Je suis présent à l’infirmerie tous les matins entre 7h30 et 8h15. Au cours de cette consultation, je reçois les détenus qui ont demandé à leur surveillant de me voir ainsi que tous les nouveaux entrants, en moyenne une dizaine tous les deux à trois jours. Ceux-ci ont déjà rencontré l’une des deux infirmières la veille afin d’effectuer un examen de base (tension, poids, urine) et de savoir s’ils ont un problème de santé particulier. En général, cette consultation matinale ne suffit pas et je dois revenir dans l’après-midi. On m’appelle encore quatre ou cinq fois par semaine pour des urgences.
Quels types d’urgences ?
Ce sont souvent des malaises de type comitial dus à un sevrage d’une drogue. Dans ce cas, j’ai la chance de pouvoir compter sur le service d’intervention d’urgence de l’hôpital de Libramont, situé à dix minutes. Il y a aussi pas mal de problèmes cardio-vasculaires, surtout depuis l’augmentation du nombre de détenus pédophiles, qui sont fréquemment âgés de plus de soixante ans.
Recevez-vous parfois des détenus dans votre cabinet privé ?
Lorsque le chauffeur et la camionnette de la prison sont disponibles, il peut arriver qu’un détenu vienne chez moi s’il est nécessaire d’accomplir un acte technique, ou si je suis occupé à une urgence et que je ne peux me déplacer. C’est exceptionnel.
Y a-t-il moins de maladies d’origine psychosomatique en raison du caractère ouvert du centre pénitentiaire de Saint-Hubert ?
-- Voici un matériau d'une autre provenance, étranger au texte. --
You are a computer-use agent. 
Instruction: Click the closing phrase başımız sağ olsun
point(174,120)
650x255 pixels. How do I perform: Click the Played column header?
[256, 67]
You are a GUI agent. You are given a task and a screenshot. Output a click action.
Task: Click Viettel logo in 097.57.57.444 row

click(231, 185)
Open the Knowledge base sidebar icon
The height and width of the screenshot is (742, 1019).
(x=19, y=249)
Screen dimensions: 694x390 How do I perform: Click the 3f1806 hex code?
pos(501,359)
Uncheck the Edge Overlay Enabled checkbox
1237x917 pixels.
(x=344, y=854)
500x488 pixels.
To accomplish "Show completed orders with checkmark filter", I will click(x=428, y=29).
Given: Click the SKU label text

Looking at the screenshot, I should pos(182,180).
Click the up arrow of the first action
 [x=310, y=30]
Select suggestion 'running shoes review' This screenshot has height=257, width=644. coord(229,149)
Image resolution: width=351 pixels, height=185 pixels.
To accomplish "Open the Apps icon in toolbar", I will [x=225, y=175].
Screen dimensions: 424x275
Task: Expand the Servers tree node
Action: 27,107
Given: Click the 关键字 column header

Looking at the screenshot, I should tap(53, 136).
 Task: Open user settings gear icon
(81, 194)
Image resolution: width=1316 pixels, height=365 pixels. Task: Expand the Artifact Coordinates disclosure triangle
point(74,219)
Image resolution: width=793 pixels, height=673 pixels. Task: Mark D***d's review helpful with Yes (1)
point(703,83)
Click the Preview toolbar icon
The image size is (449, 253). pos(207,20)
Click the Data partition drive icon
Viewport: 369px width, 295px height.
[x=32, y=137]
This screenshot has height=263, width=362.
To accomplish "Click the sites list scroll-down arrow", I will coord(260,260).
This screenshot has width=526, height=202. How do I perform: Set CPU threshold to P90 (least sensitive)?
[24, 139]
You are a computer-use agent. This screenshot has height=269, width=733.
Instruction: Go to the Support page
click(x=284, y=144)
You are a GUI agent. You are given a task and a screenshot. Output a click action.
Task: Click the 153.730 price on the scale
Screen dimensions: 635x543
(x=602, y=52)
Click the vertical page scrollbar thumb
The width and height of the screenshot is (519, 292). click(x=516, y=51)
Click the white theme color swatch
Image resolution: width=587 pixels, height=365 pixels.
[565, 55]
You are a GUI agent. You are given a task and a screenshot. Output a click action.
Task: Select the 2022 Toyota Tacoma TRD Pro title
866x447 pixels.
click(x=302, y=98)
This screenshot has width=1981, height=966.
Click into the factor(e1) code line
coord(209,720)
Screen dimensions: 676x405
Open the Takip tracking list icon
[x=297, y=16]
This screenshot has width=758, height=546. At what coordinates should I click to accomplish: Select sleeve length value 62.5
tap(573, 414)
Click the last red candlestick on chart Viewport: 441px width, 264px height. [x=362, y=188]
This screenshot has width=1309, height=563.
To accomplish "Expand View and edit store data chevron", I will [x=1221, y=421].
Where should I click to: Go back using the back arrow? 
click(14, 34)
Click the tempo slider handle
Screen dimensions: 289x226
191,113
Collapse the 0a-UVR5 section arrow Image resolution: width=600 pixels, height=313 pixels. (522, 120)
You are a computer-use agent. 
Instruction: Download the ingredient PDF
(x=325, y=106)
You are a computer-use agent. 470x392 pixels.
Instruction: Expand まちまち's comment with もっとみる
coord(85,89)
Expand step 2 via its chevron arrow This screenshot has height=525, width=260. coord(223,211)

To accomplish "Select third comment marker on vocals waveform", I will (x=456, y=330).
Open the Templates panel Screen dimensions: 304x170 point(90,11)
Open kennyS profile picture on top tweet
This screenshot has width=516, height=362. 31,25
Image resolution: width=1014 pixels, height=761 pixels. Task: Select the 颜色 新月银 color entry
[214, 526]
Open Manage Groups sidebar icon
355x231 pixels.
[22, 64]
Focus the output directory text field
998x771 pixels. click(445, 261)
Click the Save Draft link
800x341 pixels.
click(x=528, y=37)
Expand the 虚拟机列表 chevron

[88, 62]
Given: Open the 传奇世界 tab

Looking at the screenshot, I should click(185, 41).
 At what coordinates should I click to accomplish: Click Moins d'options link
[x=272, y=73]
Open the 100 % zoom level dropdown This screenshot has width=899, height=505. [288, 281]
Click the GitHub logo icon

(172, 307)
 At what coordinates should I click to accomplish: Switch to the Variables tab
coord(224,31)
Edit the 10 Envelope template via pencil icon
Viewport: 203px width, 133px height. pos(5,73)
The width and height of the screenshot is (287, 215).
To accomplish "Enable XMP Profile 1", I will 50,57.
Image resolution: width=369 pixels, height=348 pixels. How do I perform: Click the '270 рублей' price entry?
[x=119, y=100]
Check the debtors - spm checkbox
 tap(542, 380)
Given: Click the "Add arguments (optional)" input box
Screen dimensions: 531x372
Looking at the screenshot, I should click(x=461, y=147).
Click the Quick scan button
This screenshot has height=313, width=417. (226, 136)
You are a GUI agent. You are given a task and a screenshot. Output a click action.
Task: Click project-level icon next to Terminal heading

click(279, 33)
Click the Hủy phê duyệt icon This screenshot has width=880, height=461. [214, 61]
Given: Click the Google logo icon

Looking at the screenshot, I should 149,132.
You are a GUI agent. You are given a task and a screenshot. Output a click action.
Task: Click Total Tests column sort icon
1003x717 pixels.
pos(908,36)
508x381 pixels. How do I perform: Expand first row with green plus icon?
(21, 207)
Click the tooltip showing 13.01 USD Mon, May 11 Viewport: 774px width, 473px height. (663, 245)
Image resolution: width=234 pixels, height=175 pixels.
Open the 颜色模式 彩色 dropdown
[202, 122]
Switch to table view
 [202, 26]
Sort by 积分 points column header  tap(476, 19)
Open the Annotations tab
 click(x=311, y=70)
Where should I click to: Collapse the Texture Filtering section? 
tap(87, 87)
Non. Je rencontre énormément de patients demandeurs d’anxiolytique ou de somnifères. Certains détenus sont plus stressés ici que dans leur prison d’origine parce qu’ils peuvent difficilement s’habituer à une privation de liberté sans être enfermé. A la limite, ils préfèrent rester dans une cellule que de se retrouver ici, en plein air, sans être libre.
D’autre part, comme ils sont en fin de peine, le stress lié à la perspective de la libération est plus important ici qu’ailleurs. L’échéance diminue mais elle peut également s’allonger pour différentes raisons: problèmes de conduite, de poursuites dans une autre affaire, ... Ils se sentent angoissés parce qu’ils ne savent pas toujours quand ils seront libérés réellement.
Saint-Hubert est parfois surnommé « Saint-Stup » ! Une prison est-elle invivable sans drogue ?
Il est vrai que la drogue circule mais je suis persuadé que si ce n’était pas le cas, j’aurais bien plus de travail. Depuis quelques années, je distribue de la méthadone à certains détenus bien ciblés. Avec leur accord, je diminue la dose de cinq à dix milligrammes toutes les trois semaines. Ma seule hantise est qu’ils prennent une autre drogue en même temps, ce qui provoque des troubles très difficiles à contrôler.